Exercise description
Output the stretch of lines from the one containing "Task: Start acceleration with 一键加速 button" through the one containing "Action: [154, 329]", both included, as a JSON list of strings with one string per line and no entries for blank lines. Return only those lines, and leave the pictures out.

Data in this exercise
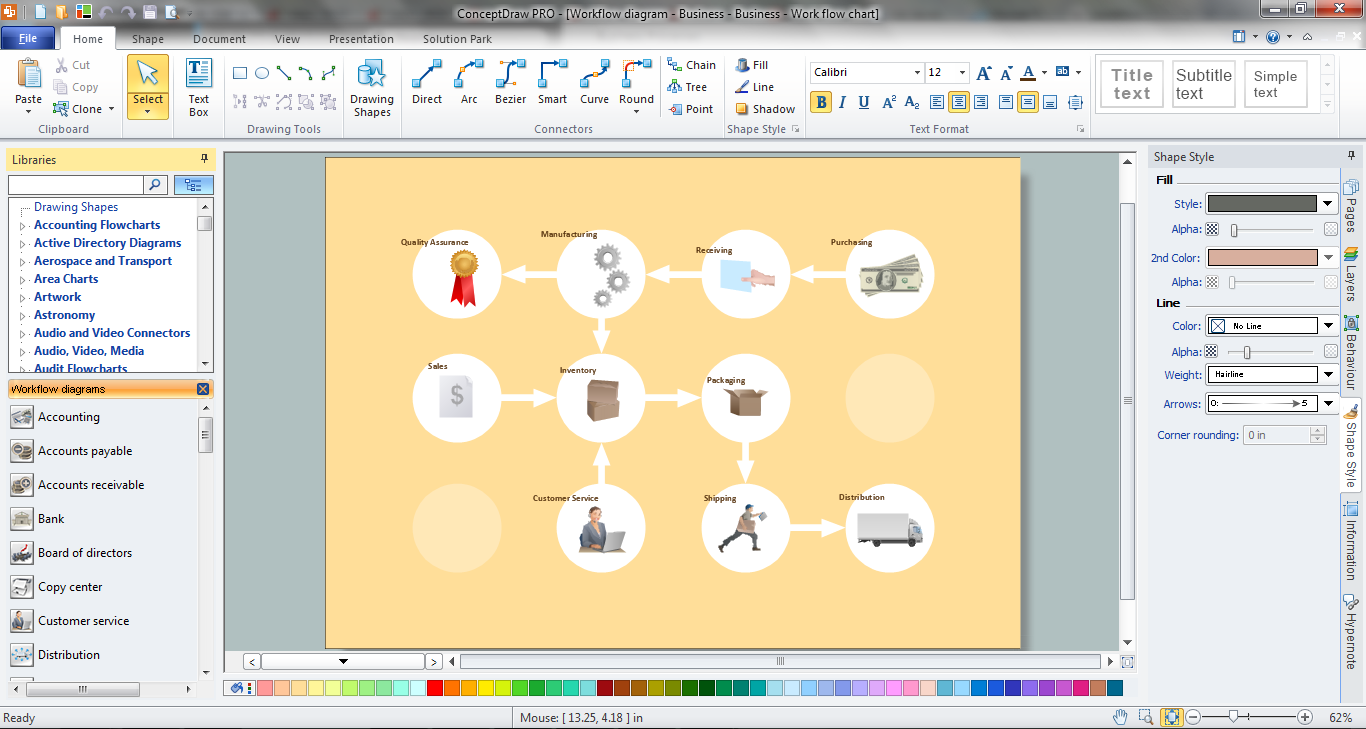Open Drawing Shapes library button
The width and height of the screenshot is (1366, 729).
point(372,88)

---

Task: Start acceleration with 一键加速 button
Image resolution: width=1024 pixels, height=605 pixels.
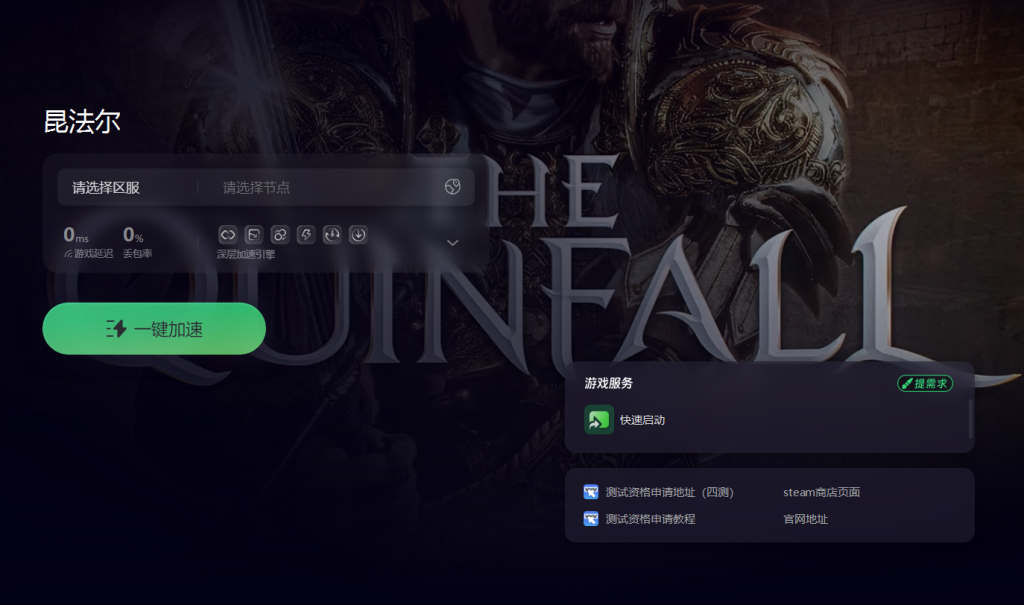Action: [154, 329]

--

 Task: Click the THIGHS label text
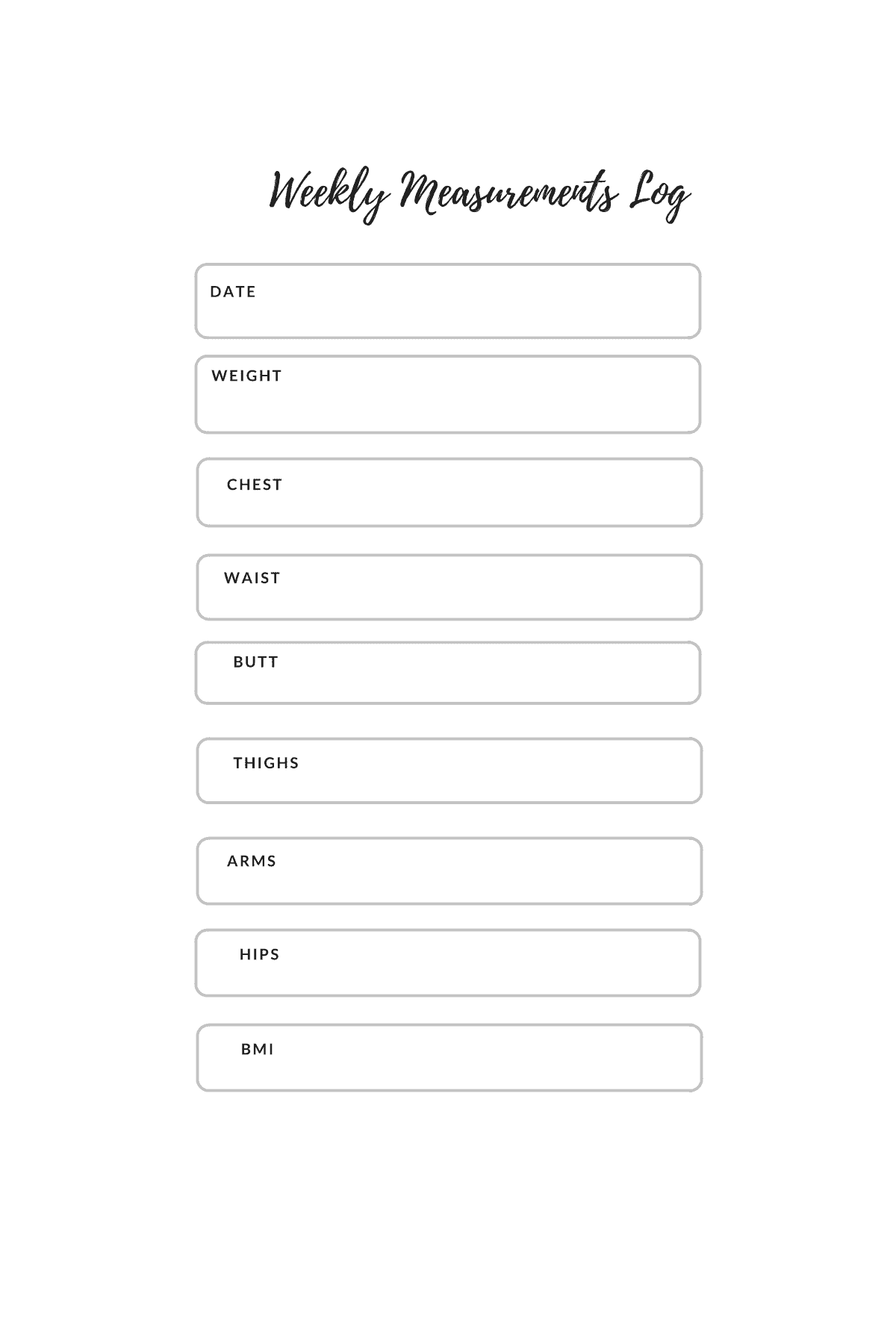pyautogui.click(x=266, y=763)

Answer to the exercise
[
  "Task: Start acceleration with 一键加速 button",
  "Image resolution: width=1024 pixels, height=605 pixels.",
  "Action: [154, 329]"
]